Dry-port development to connect the international trade of land-powers is moving forwards quickly with the development in Khorgos and China state funding for the Kazakh-China rail project. And UNESCAP's Intergovernmental Agreement on Dryports provides the institutional framework to encourage development of port infrastructure in other economies dependent on land routes for international trade. China has also invested heavily in upgrading its dry-port facilities in border crossings with Russia and Mongolia at Manzhouli and Erenhot. And a bold new intercontinental rail plan is designed to facilitate international trade with block-train services from China set to expand to nearly fifty one-way and two-way services from Chinese terminals.

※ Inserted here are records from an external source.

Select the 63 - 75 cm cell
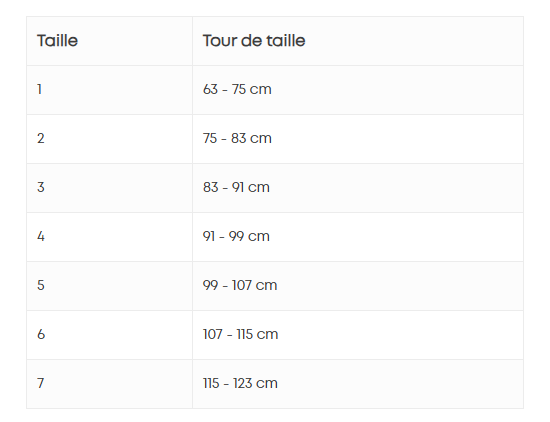 click(358, 90)
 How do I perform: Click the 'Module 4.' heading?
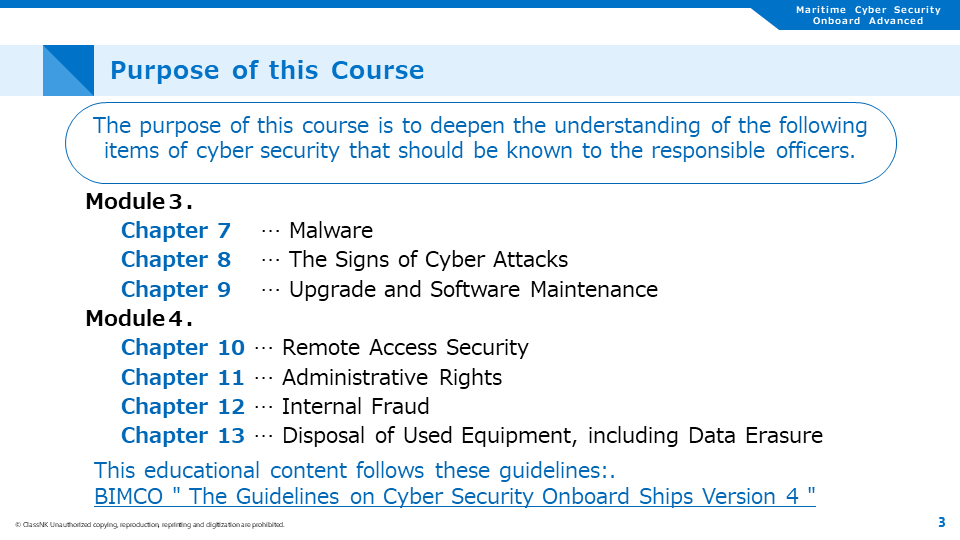point(139,319)
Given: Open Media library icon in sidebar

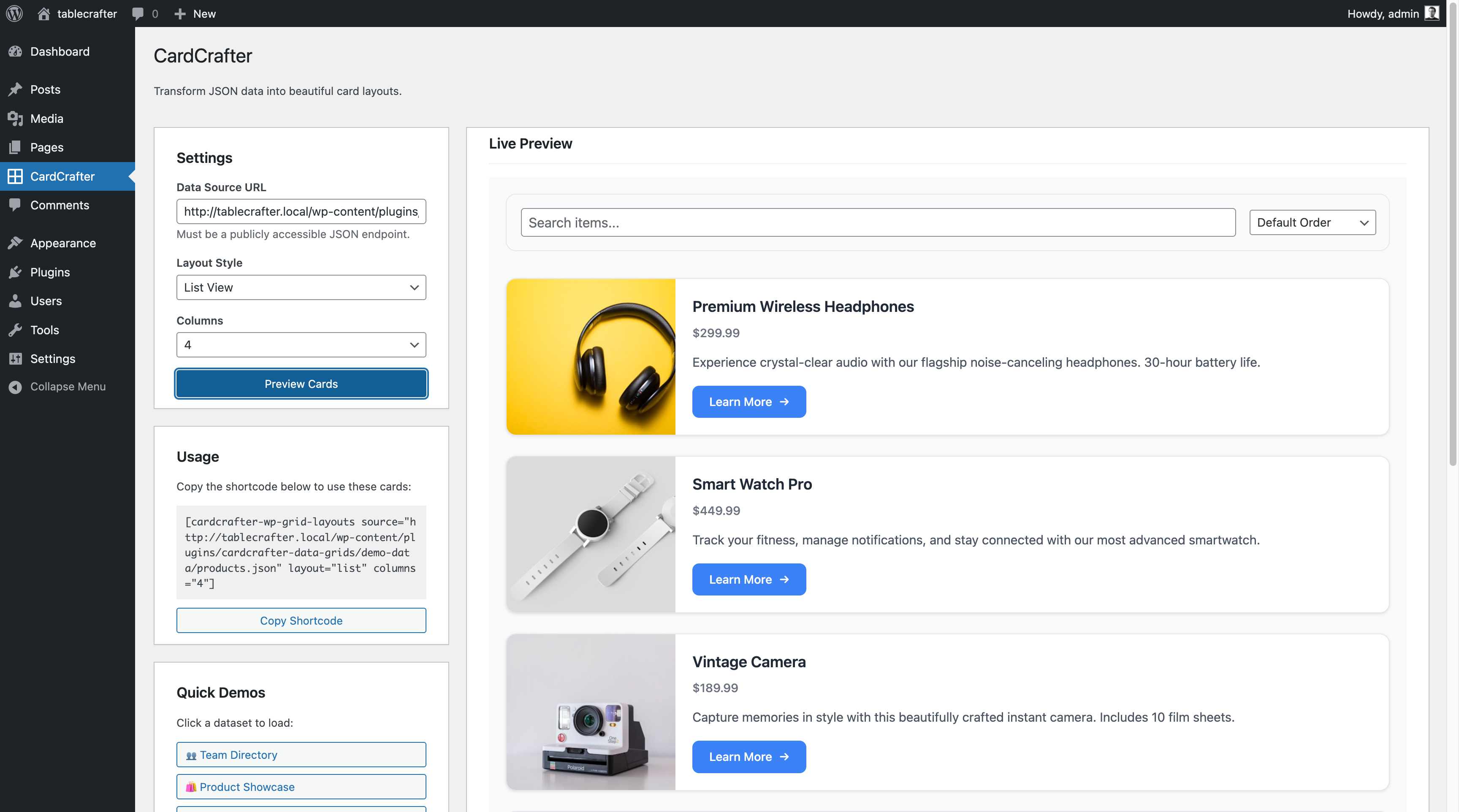Looking at the screenshot, I should tap(15, 118).
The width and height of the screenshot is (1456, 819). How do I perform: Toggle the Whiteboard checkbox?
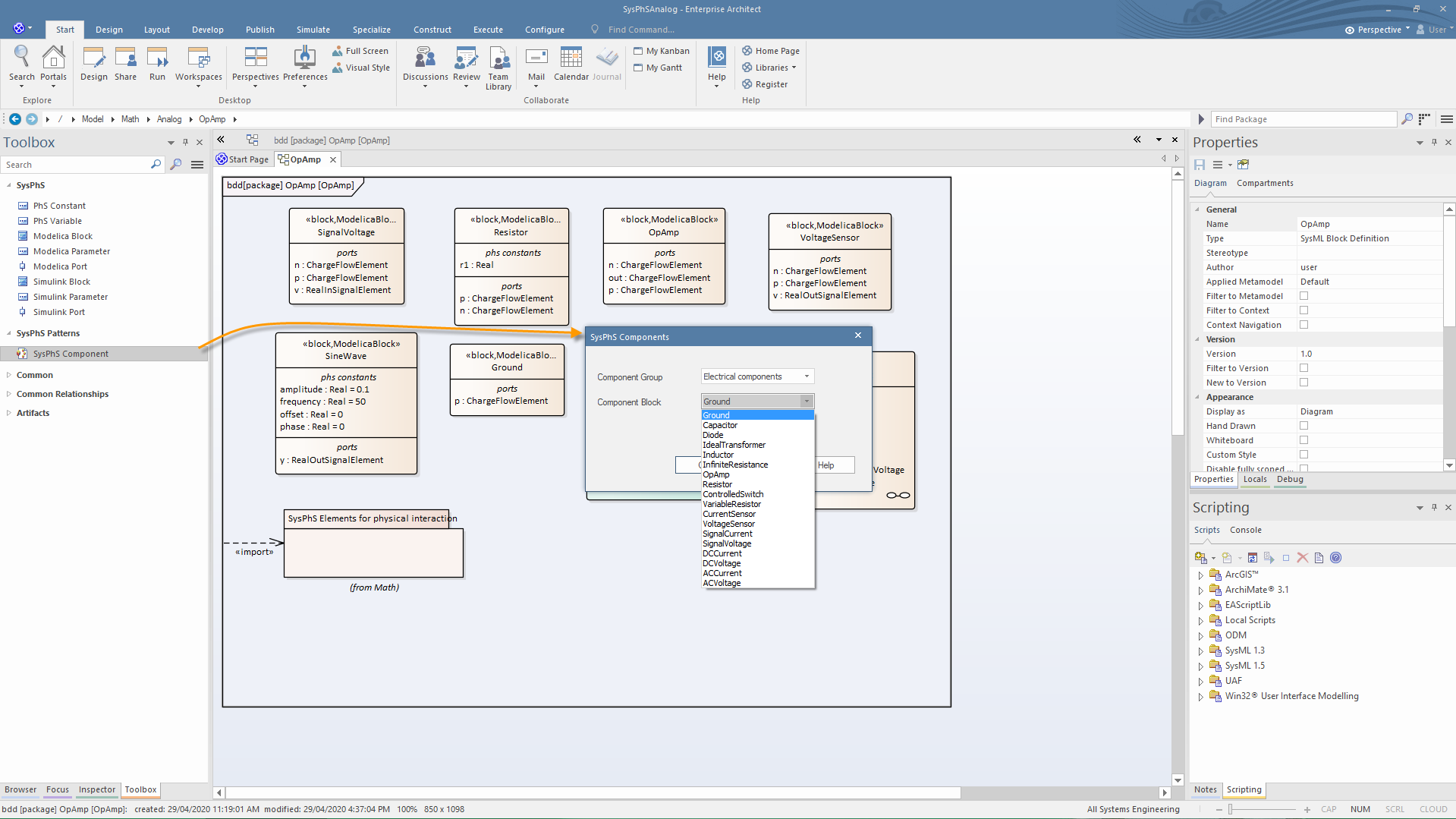tap(1303, 440)
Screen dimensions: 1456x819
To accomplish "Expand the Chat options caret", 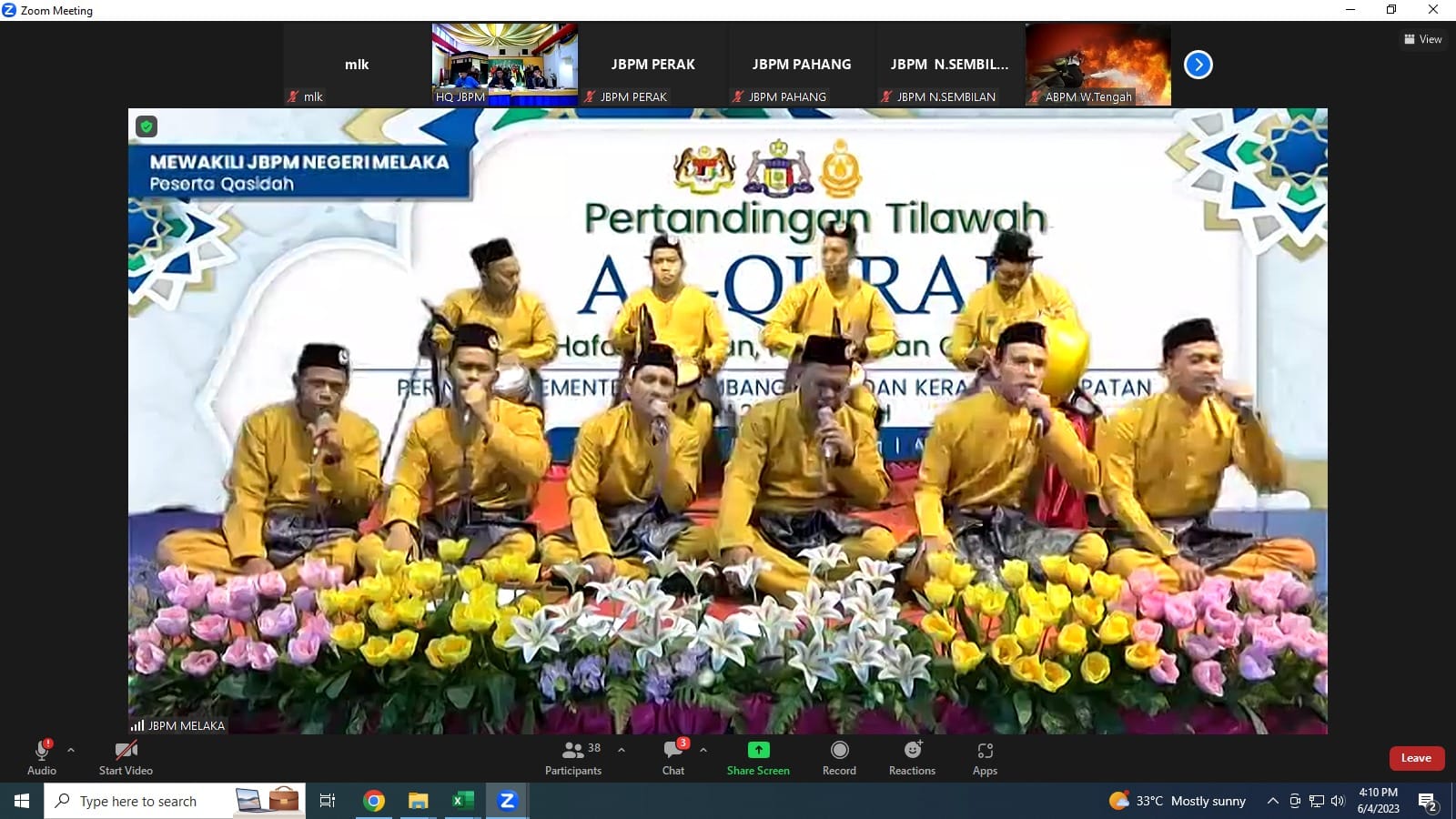I will [x=703, y=751].
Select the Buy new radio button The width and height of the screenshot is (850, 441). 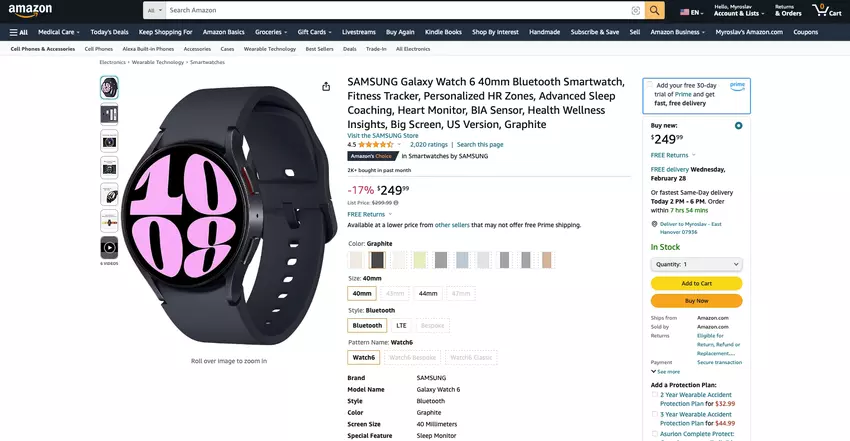click(738, 126)
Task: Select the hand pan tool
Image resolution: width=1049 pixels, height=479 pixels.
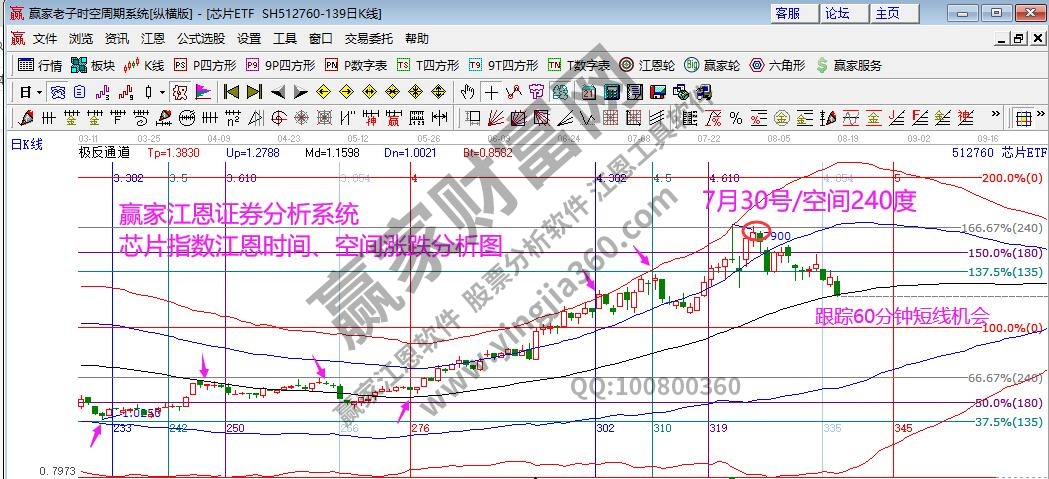Action: 467,92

China's government has established specific agroindustrial investment funds, targeting sovereign wealth investment in Russia and Kazakhstan. With the Russian Far East agricultural industry development fund, China is moving away from renting or purchasing agricultural land abroad, a policy that has proven to be a public relations disaster from Kazakhstan to Australia. The development fund will finance grain production and processing in Russia, while introducing Chinese agricultural equipment as part of the capacity cooperation strategy. This is demonstrative of a strategy moving away from land ownership and towards fixed-capital ownership.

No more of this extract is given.